⟨

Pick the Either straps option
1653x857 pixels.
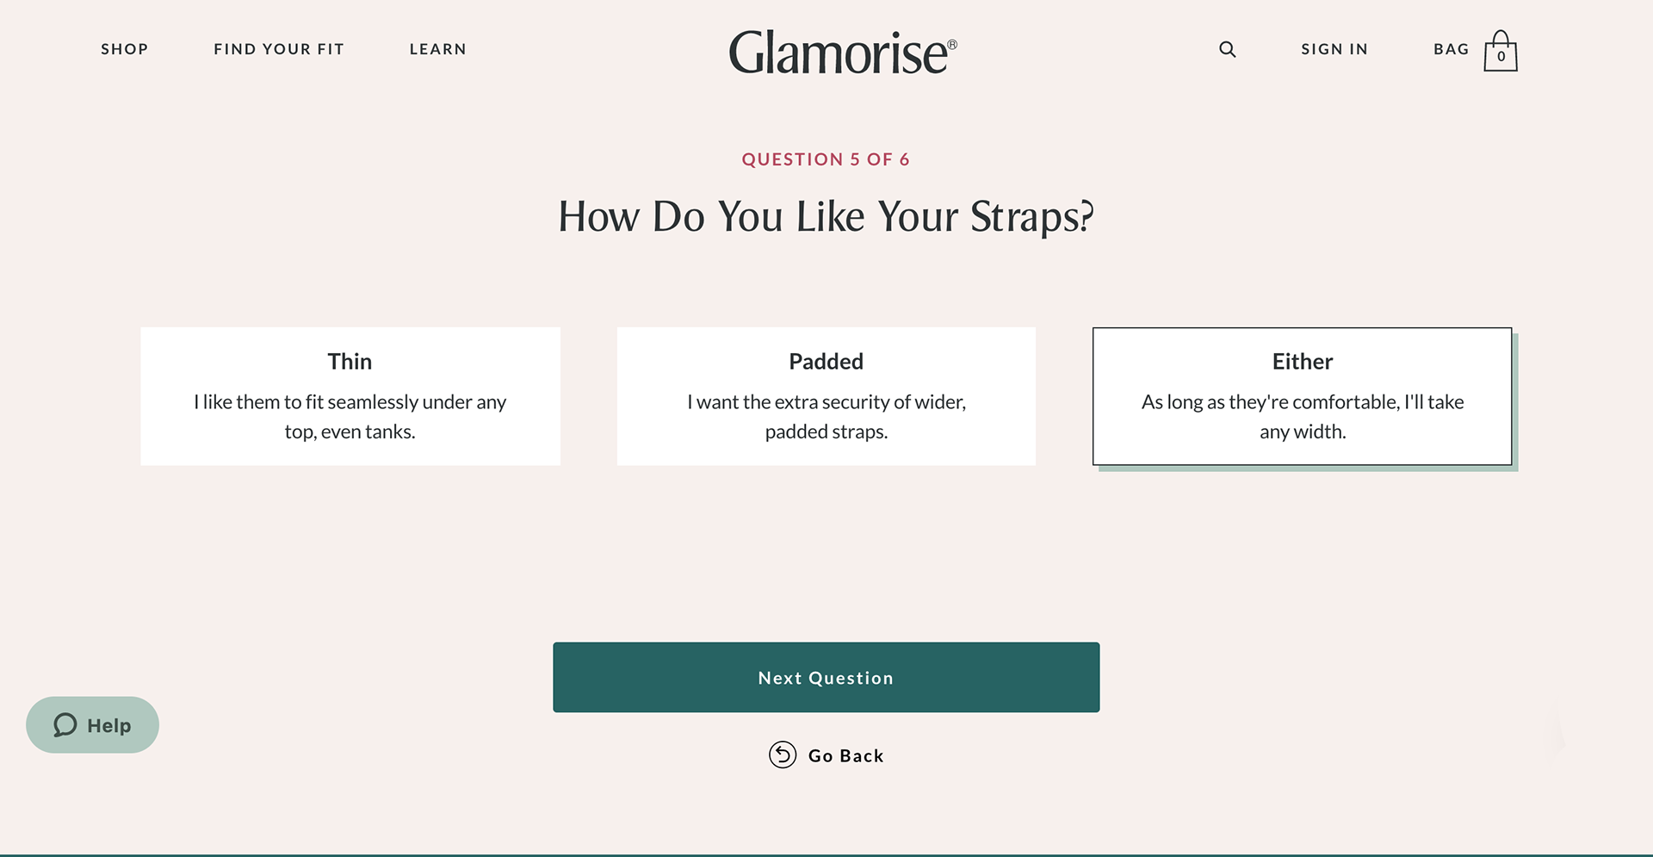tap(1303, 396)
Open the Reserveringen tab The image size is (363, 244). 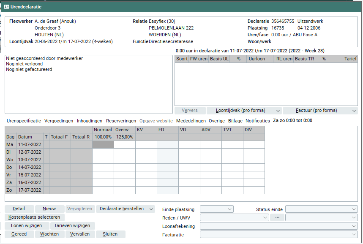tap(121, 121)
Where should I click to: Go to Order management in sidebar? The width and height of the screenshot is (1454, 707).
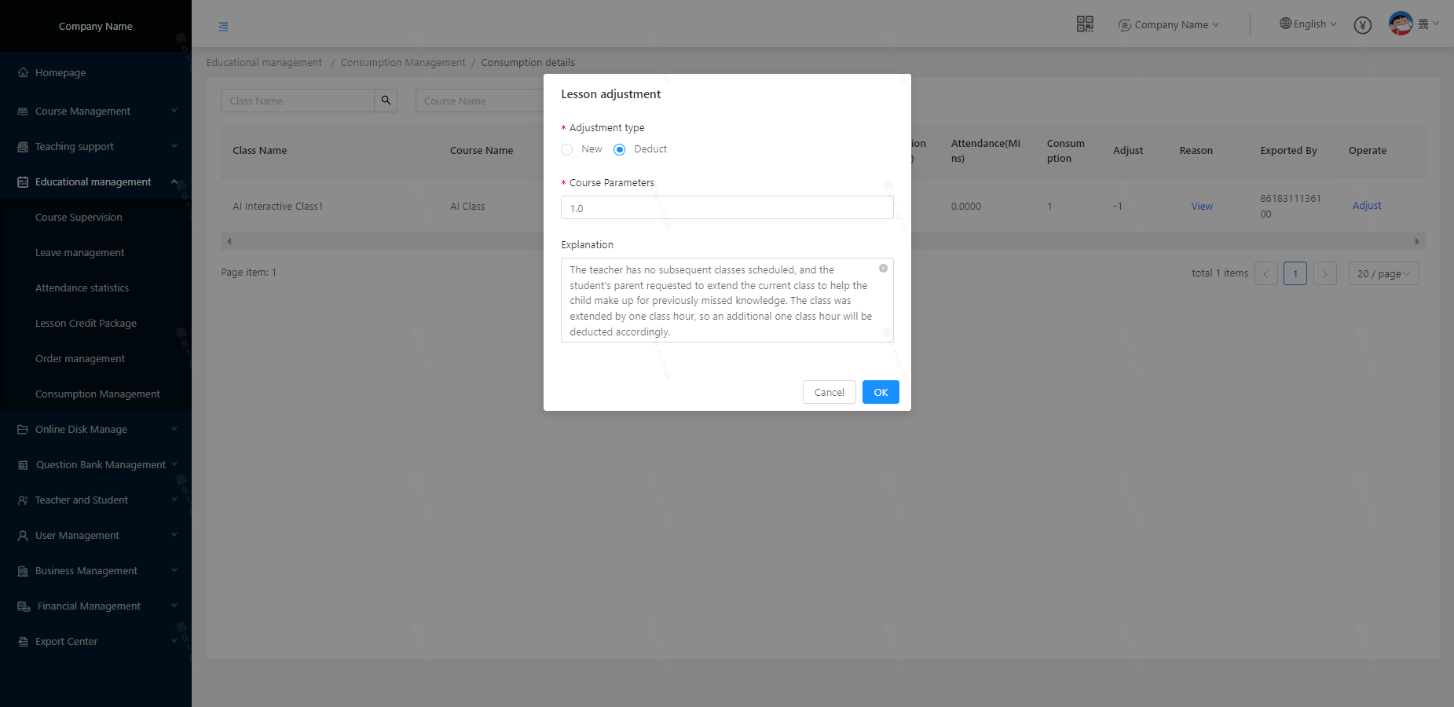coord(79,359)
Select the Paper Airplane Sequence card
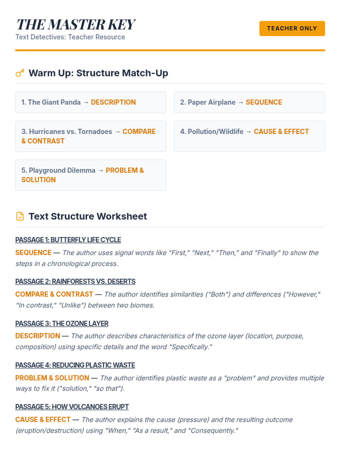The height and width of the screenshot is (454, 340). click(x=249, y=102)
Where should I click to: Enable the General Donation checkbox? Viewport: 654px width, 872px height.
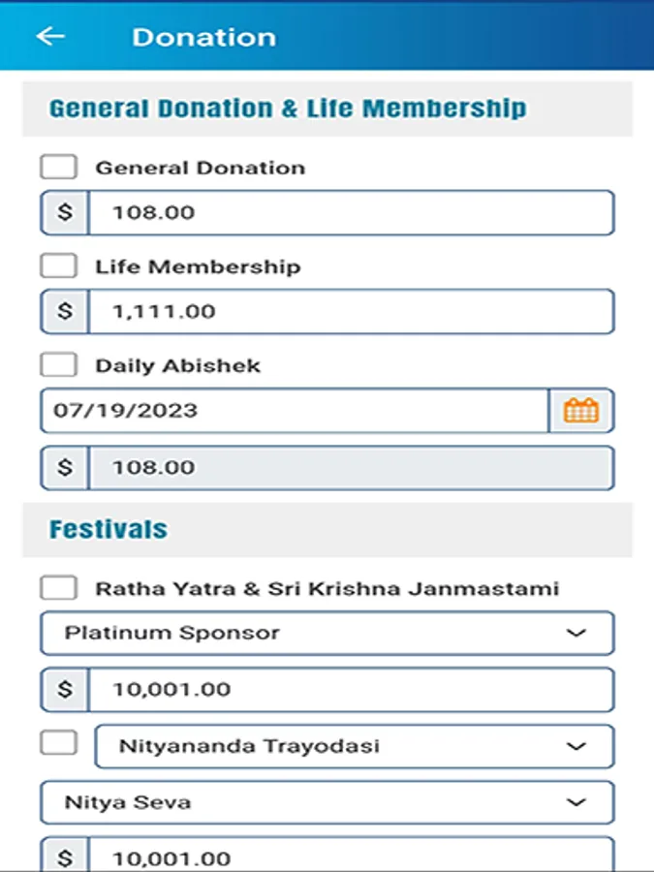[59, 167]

⟩

▶ TASK INSTRUCTIONS
Everything from the line with "Select the Paper Airplane Sequence card" through the end of the listing above, both ends included, should be set down exactly; copy nothing else, and skip the pictures.

▶ SOLUTION TO THE PROBLEM
Select the Paper Airplane Sequence card
The height and width of the screenshot is (454, 340). click(x=249, y=102)
Where should I click to: Enable the General Donation checkbox? Viewport: 654px width, 872px height.
[59, 167]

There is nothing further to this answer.